Przeczytałem kilka powodów, dla których może tak być: przebudzona ideologia, która ogłosiła się nieistotna, ale myślę, że prawdziwy powód jest znacznie prostszy. Osoby odpowiedzialne po prostu nie wiedzą, co sprawiło, że orkiestra była tak wspaniała. Stracili kontakt z magią, która przemienia wiatrak w potężnego olbrzyma. 

Alchemia, której dotknął Bach w suity wiolonczelowe, przekształcając nuty w iskrę, która uczyniła mnie wiolonczelistą. Harmonijne współbrzmienie nauczyciela pojawiającego się dokładnie w momencie, gdy uczeń bez planu szuka. Oczarowanie, jakie czuła Rusałka, gdy śpiewała swoją słynną Piosenka do księżyca

Cri de Coeur z OliverAnthony który ostatnio zrobił furorę.

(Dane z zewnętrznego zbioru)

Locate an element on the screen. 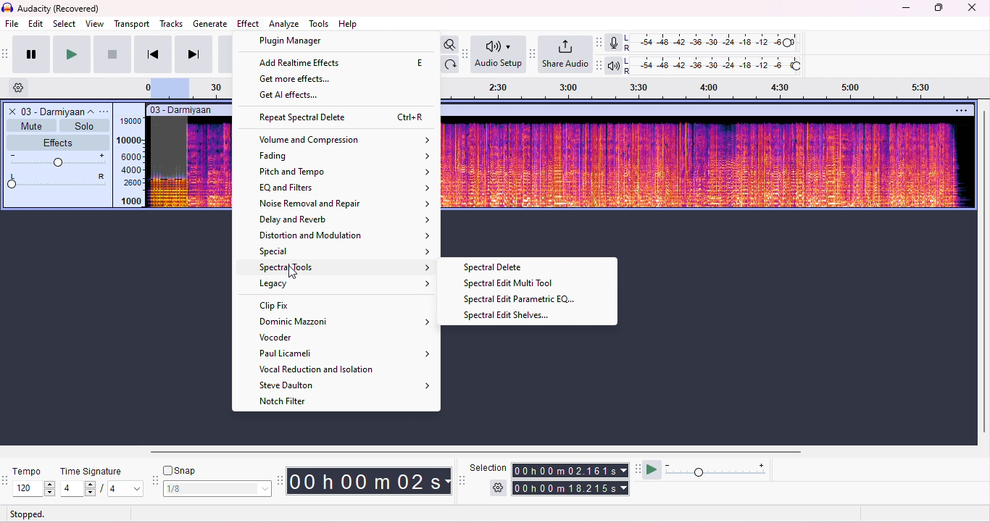 The width and height of the screenshot is (990, 523). view is located at coordinates (95, 25).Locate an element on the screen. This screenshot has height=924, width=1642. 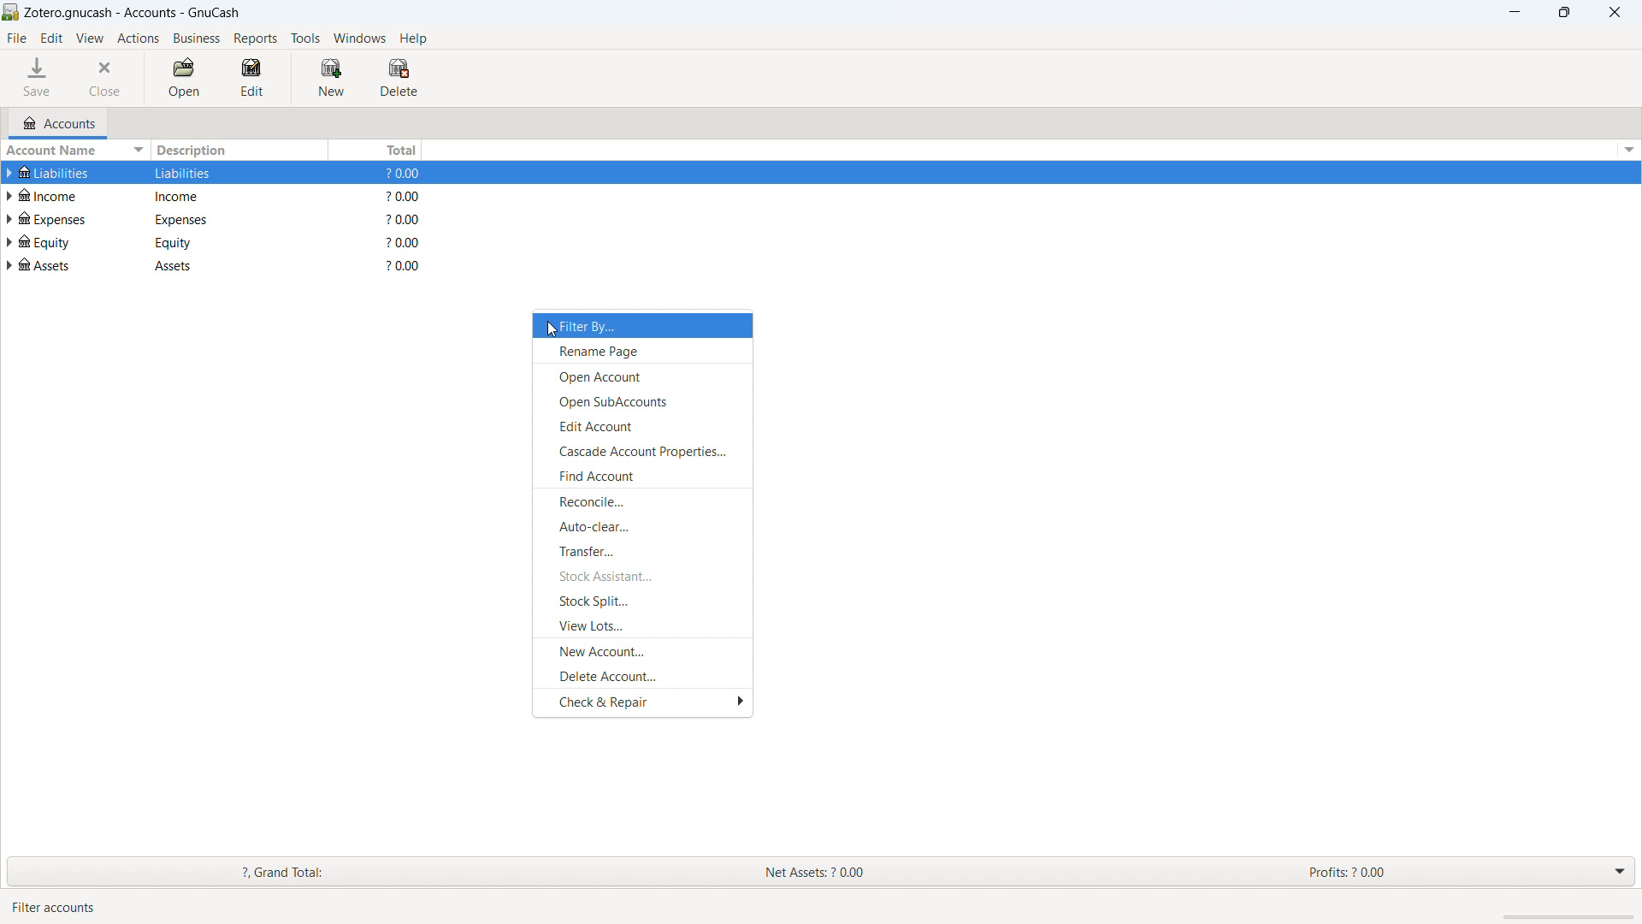
expenses is located at coordinates (197, 218).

Czasami myślę, że może straciłem zdrowie psychiczne. Tak czy inaczej, lubię świat, w którym za każdym rogiem kryje się zmyślona magia i zaklęcia. Świat, w którym nuty mogą wstrząsnąć fundamentami dusz. Tak jak w przypadku Don Kichota, być może, kiedykolwiek odzyskam zdrowie psychiczne, zginę.



Opublikowane pod a Creative Commons Uznanie autorstwa 4.0 Licencja międzynarodowa
W przypadku przedruków ustaw link kanoniczny z powrotem na oryginał Instytut Brownstone Artykuł i autor.

Autor

Wpłać dziś

Twoje wsparcie finansowe dla Brownstone Institute idzie na wsparcie pisarzy, prawników, naukowców, ekonomistów i innych odważnych ludzi, którzy zostali usunięci zawodowo i wysiedleni podczas przewrotu naszych czasów. Możesz pomóc w wydobyciu prawdy poprzez ich bieżącą pracę.